I don't wish them dead, that wouldn't make sense to me since I believe in reincarnation. I do however wish many people would have something really bad happen to them. Like my last 2 best friends and last bf, if any of them got into a horrible accident and became paralyized I'd be beyond thrilled. Even thinking about it brings a grin to my face.


----------



## Thomas Paine (Mar 29, 2008)

UltraShy said:


> Oh, it makes them feel bad if you do it right, doing everything possible to screw them over. When they want something you say "Gee, I don't know where that is" and all sorts of other fun stuff to waste their time & energy. It's so fun to see their utter frustration that you've helped cause. Works for me.


Doesn't that end up making you just as bad as them though? For all you know, they may have had just as valid of a reason for doing the thing that you found horrible in the first place. Or maybe they were misunderstood like we are so often with SA. Getting revenge, or wishing it on someone and letting them know about it just helps them validate their motives.

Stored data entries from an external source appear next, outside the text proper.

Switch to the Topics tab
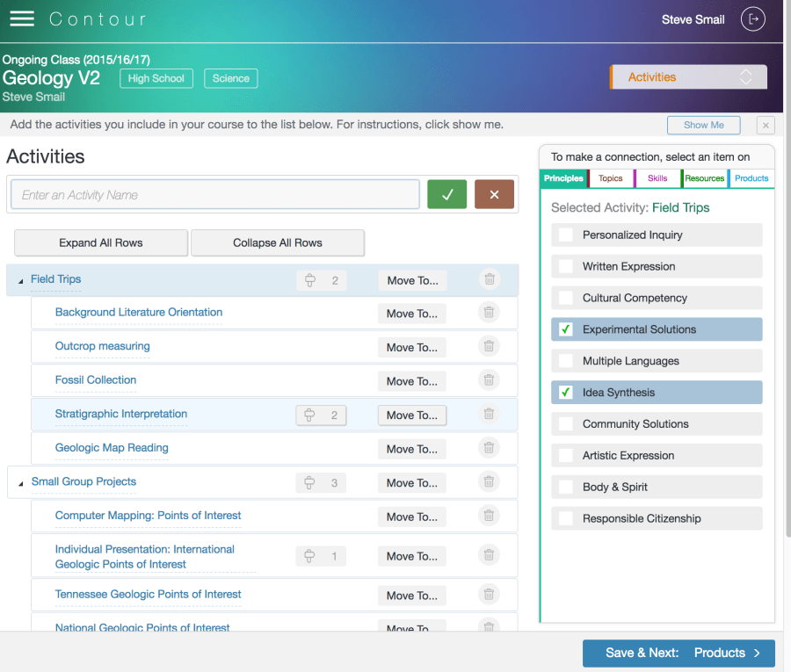 click(611, 178)
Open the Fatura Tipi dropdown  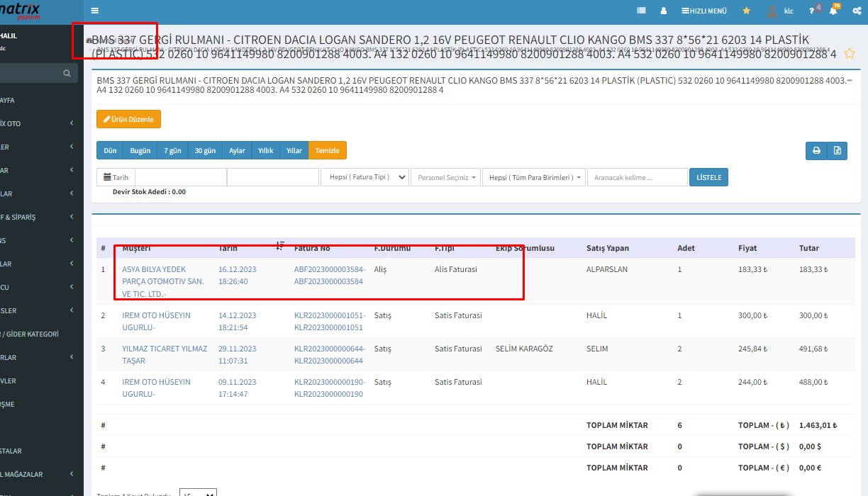coord(365,177)
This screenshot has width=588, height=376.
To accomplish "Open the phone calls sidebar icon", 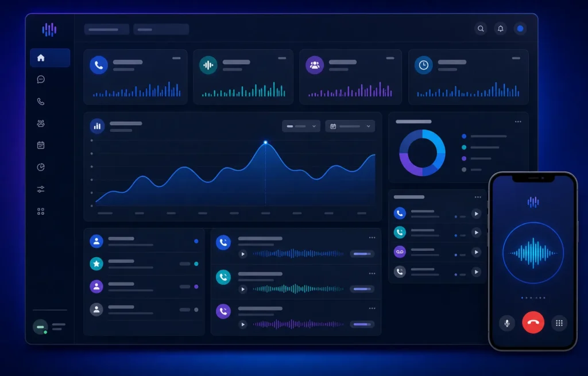I will point(41,101).
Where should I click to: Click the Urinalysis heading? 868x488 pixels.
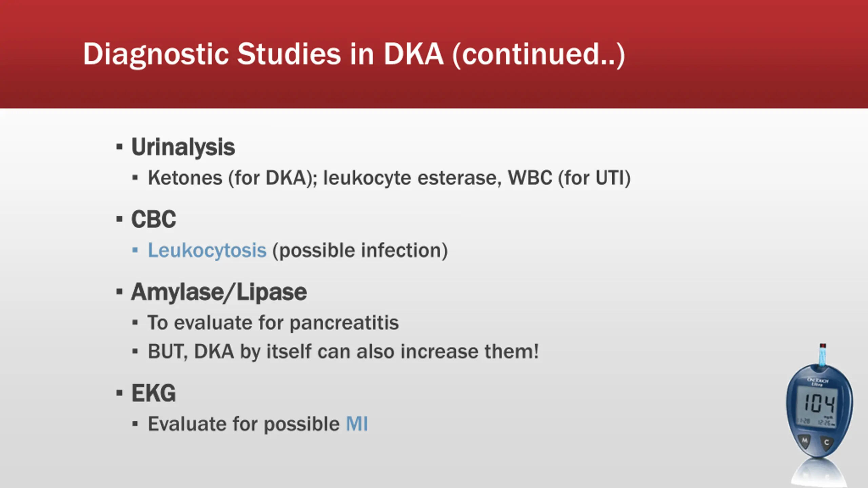183,147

After all, *nobody* thinks they are the bad guy/girl.


----------



## Traci (Jan 26, 2004)

No, hate is a strong word.


----------



## sc47 (May 17, 2009)

Nope. I dislike someone more then anything in this world, yet I would never hate her. That would be giving her way to much power.


----------



## ratbag (Aug 2, 2009)

i guess i don't care enough to wish someone dead, i would definitely wish them out of my life though.


----------



## Madison_Rose (Feb 27, 2009)

I voted yes, but it saddens me a bit. I'm still very frightened of this person and I still have nightmares about him sometimes. I believe he's still dangerous, and the world will be a better place when he leaves it.


----------



## Zeddicus (Apr 1, 2009)

I wouldn't exactly say _yes_, but there _is_ one person out there who I _look forward to meeting_ in the future to show how things have changed over time.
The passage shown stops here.